Satisfaction is a capacious concept, heavily conditioned by culture, expectations and sense of entitlement [25, 26]. Most people in Bangladesh have fairly low expectations of their health services [27]. Given that the survey was repeated in the same places between 1999 and 2003, "cultural" influences on satisfaction are likely to have remained more or less constant, so reductions in reported satisfaction over this relatively short period are a legitimate cause for concern. However, we recognise that extraneous factors such as political unrest might have undermined trust in public services generally during the period.

Increasing dissatisfaction of public and service users was accompanied by decreasing use of government health services and increase in the unmet need for health care. Taken together, this represents effective retraction of the health services, despite the large financial investment in the HPSP (over US $ 350 million from development partners between 1999 and 2005 [3]). This retraction seems to have been felt disproportionately by the vulnerable; households headed by illiterate and female heads, those in rural areas and those in the lowest 25% of income all were more likely to have unmet need in 2003 compared with 1999.

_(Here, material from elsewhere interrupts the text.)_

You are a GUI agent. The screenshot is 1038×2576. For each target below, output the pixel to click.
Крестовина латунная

The three surveys reported here agree with other studies from Bangladesh. Lack of medicines in government health facilities was a frequent complaint of service users in Dhaka [28]. The 2001 Bangladesh Health and Demographic Survey [8] reported 50% of people used an unqualified doctor for treatment of illness, 17% used a private pharmacy, and only 13% saw a doctor in a government facility. A 2003 survey of government health facilities reported many unfilled posts for service providers and that many doctors were absent from the facilities at the time of unannounced visits [29].

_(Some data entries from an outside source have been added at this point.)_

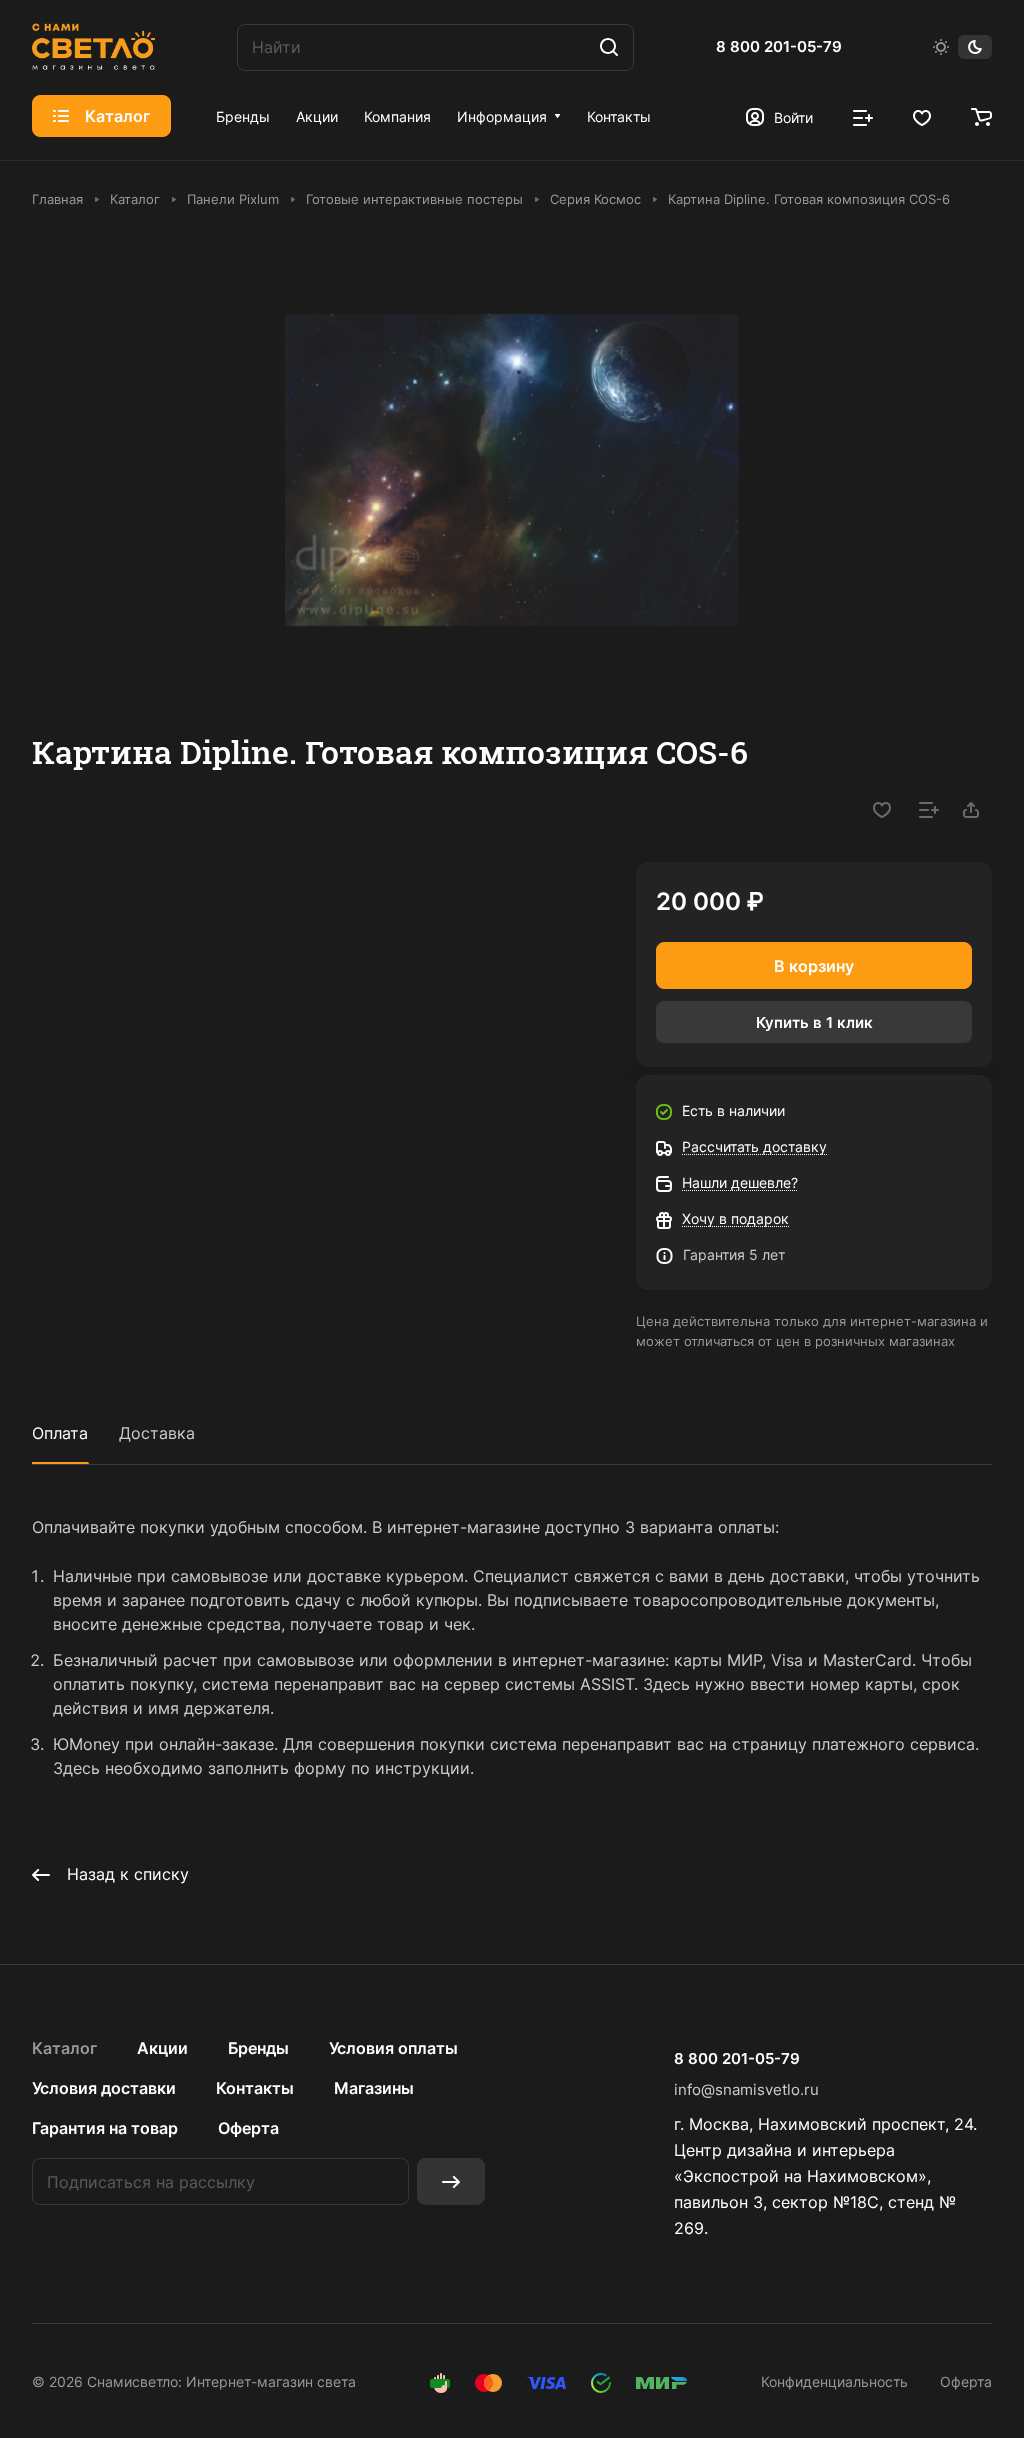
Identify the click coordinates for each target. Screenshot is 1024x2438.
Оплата (60, 1433)
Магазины (374, 2088)
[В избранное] (882, 810)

It would be misleading to suggest that any single or simple intervention will reverse this complex situation. The surveys did offer indications of the possible magnitude of benefits of interventions to improve satisfaction of service users. A low cost intervention to improve user satisfaction would be to give patients explanations of their condition and treatment. The challenge is to persuade government doctors to talk to patients. The doctors can do this, given the right environment: in most rural areas, the government doctors are the same individuals that, seen privately, patients are mostly satisfied with and feel they have had an explanation from.

Improved management, including filling vacant posts and ensuring doctors and other service providers attend regularly, could reduce waiting times. The cost of ensuring regular medical attendance would depend on the measures adopted to achieve it. Increasing salaries would be expensive. Ensuring all prescribed medicines are available would increase the number of satisfied users, but it would be costly and is a longer-term initiative.

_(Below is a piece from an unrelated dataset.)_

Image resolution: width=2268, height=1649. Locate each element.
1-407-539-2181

Improving the experience of service users may help to reverse the drift away from government services. When asked how they would persuade people to use government health services, focus group participants explained that once the quality improved, people would naturally use the services: "Why do people come to a tea stall? Because the shopkeeper behaves well and the tea tastes good."


From the point of view of the public, government health services retracted during the period of the HPSP despite increased investment and the public now prefer unqualified practitioners over government services. Public opinion of government health services has deteriorated and the reforms have not specifically helped the poorest people. Analysis based on the survey findings suggests that user satisfaction with government health services could be increased relatively quickly if government doctors improved their interaction with patients and if waiting times were reduced, for example by better management of facilities.